Brano proposto:
········

Cosa che invece fa la letteratura sperimentale (Pynchon e DeLillo, per rimanere ai gusti di DFW): «C’è una serie di magie che la letteratura può compiere per noi […] una ha a che fare con la sensazione di […] cogliere l’effetto che ha su di noi il mondo circostante in una maniera in cui al lettore viene da dire: “Allora un’altra sensibilità come la mia esiste!. […] E così il lettore si sente meno solo. […] E sono le cose avanguardistiche o sperimentali che hanno ala possibilità di portare avanti questa impresa. Ecco perché sono preziose». Sono preziose, ma spesso «fanno cacare»: perché a volte «parlano di che effetto fa stare al mondo, invece di offrire un sollievo all’effetto che fa stare al mondo»5.
Ed eccoci al punto: se lo sperimentalismo è una sorta di post- o iper- postmodernismo, del quale continua ad usare gli strumenti formali, il problema, piuttosto che di etichette o categorie, non sarà di come inserire il contenuto, cioè l’etica, all’interno del postmoderno? Cogliendo la centralità della questione Susca può bypassare la critica agli ultraminimalisti o al Brat Pack letterario, fregarsene della presunta questione del “Ritorno al Realismo” (e di definizioni tipo “Realismo Isterico” o “Realismo Grunge”, che vi prego di credere non mi sto inventando), e chiedersi cosa è davvero il “Realismo”. E, dopo aver smontato il gioco di specchi e rimandi tra Perso nella casa stregata di John Barth e Verso Occidente l’Impero dirige il suo corso di DFW (facendo del confronto una sorta di chiave di lettura generale dei rapporti tra DFW e il postmoderno), arrivare, grazie alla mediazione di John Barth6 (e del Perec di La vita, istruzioni per l’uso), al confronto tra DFW e Italo Calvino.
Carlotta Susca, beata gioventù!, non aveva l’età quando una lettura, che pareva scaturita dalle pagine del Vernacoliere più che dall’Università di Pisa, faceva di Calvino la fonte di tutte le nequizie e i disimpegni. Invece è proprio in Calvino che troviamo il tema-chiave di DFW: l’inserzione dell’etica e dell’impegno nella perfezione stilistica di una letteratura il cui “eroe” ha abdicato alla responsabilità etica, sostituendola con quella forma di distacco ironico mediato dalla televisione, che fa dell’ironia un innocuo e impotente strumento espressivo. Il risultato, scrive Susca citando Rovatti, è di «buttare via il bambino insieme all’acqua sporca: peggio, di buttare nella spazzatura il cosiddetto bambino e tenerci l’acqua sporca». E magari, aggiungerebbe il don Florestano Pizzarro di Corrado Guzzanti, usarla per cuocerci la pasta.

········

Cosa farai:
a: Secondo il brano proposto su DFW e il postmoderno, in quale scrittore si trova il tema-chiave di DFW?
b: Continua il brano proposto su DFW e il postmoderno, ripartendo subito dopo la sua ultima frase.

Righe di dati:

········

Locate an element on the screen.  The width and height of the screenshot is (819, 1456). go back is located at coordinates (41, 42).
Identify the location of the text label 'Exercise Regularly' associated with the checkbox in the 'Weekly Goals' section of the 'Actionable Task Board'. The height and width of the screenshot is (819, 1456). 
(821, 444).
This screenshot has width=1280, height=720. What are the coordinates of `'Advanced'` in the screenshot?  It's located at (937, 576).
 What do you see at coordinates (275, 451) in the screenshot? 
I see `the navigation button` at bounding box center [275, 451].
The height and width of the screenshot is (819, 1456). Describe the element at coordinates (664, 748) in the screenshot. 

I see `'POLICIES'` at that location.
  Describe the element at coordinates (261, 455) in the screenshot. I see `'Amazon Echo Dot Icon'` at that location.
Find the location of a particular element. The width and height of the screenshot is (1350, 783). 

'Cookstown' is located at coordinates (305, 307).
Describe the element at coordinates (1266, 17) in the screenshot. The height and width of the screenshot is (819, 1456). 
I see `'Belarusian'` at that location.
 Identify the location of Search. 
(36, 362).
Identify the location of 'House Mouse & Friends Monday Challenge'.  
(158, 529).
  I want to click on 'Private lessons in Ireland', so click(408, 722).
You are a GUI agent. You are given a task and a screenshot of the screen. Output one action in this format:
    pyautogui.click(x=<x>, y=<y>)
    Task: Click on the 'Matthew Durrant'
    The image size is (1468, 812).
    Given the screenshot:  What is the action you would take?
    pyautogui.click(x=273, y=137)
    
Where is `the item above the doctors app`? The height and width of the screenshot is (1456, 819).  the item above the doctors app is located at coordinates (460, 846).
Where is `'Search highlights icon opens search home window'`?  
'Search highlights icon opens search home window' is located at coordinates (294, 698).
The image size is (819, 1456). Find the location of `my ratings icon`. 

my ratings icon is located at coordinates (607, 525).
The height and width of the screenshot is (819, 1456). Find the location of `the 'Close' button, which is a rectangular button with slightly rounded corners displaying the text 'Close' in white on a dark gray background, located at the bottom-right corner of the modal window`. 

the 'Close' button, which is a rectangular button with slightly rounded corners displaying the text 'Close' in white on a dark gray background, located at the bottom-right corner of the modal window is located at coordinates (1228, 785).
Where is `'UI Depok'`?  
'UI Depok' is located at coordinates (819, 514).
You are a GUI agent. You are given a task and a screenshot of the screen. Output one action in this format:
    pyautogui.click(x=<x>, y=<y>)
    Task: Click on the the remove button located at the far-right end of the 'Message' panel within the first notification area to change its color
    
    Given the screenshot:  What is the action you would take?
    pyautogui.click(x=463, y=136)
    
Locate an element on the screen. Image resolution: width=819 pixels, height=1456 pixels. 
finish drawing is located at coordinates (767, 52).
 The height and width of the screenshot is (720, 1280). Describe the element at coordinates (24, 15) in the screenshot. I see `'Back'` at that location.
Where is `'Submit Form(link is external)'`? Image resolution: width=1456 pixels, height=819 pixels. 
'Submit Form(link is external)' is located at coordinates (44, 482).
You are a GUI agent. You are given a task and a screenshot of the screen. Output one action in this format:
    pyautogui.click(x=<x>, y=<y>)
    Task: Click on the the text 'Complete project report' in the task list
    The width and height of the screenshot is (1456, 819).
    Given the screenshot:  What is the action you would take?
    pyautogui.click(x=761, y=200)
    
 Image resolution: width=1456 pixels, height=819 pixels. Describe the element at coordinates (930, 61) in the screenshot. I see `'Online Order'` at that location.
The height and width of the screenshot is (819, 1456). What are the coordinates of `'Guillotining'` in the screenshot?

········

Soluzioni:
a: In Italo Calvino.

b:
A cosa porta il parallelismo tra DFW e le celebri Lezioni americane di Calvino? A enucleare, attraverso la presenza di leggerezza, esattezza, molteplicità, visibilità e rapidità nella scrittura dfwallaciana, la presenza di nuclei calviniani: la peste del linguaggio originata dalla pervasività della comunicazione televisiva; la quantità crescente di informazioni inutili (i “fattoidi” di DFW) che ci assediano, e dai quali dobbiamo discernere le informazioni davvero utili e rilevanti; la presa di coscienza della perdita d’innocenza del linguaggio «tutt’altro che innocuo, che è in grado di creare mondi. In effetti le parole cambiano la realtà e modificano la relazione tra gli eventi» (pp. 167-168).
Nuclei che si condensano nella definizione di immaginazione come «repertorio del potenziale, dell’ipotetico, di ciò che non è stato né forse sarà ma che avrebbe potuto essere». Definizione che apre un intero mondo: perché se l’immaginazione è repertorio del potenziale, potenziale, cioè in fieri, in divenire, non pre-formattato né sottomesso alla fatalità è anche quel fatturo essere umano che tanto stava a cuore a DFW. E potenziale è il mondo stesso in cui viviamo, cioè il “reale”: tanto quello che sta “al di fuori” del libro, quanto quello che vi sta dentro – il reale tout court. Potenziale, dunque costituito: e dunque è importante scoprire cosa costituisce il mondo, e gli essere umani che lo abitano, e l’oscurità, la times’ darkness che lo avvolge: è anche di questo che parla Infinite Jest.
«Non c’è lieto fine nella storia del dolore per quelli nati con la predisposizione alla disperazione. Il mondo è, dopo tutto, un posto rude, brutale e crudele. Si tratta solo di sapere quanto a lungo puoi viverci», ha scritto Elizabeth Wurtzel ricordando DFW7. Riuscire a mostrare quantomeno le scaglie del Leviatano è qualcosa che ha a che fare col procurare sollievo all’effetto che fa stare al mondo; creare la magia di far sentire meno solo il lettore ha a che fare con le cause, gli apparati, le istituzioni che usano solitudine e tristezza come forme di governo; rompere la crosta di consuetudine e rassegnazione della rappresentazione dello stato di cose esistente ha a che fare col compito del narratore: che è oggi (p. 164) «l’opposto di quello che era un tempo: non più rendere familiare ciò che è strano ma rendere nuovamente strano ciò che è familiare».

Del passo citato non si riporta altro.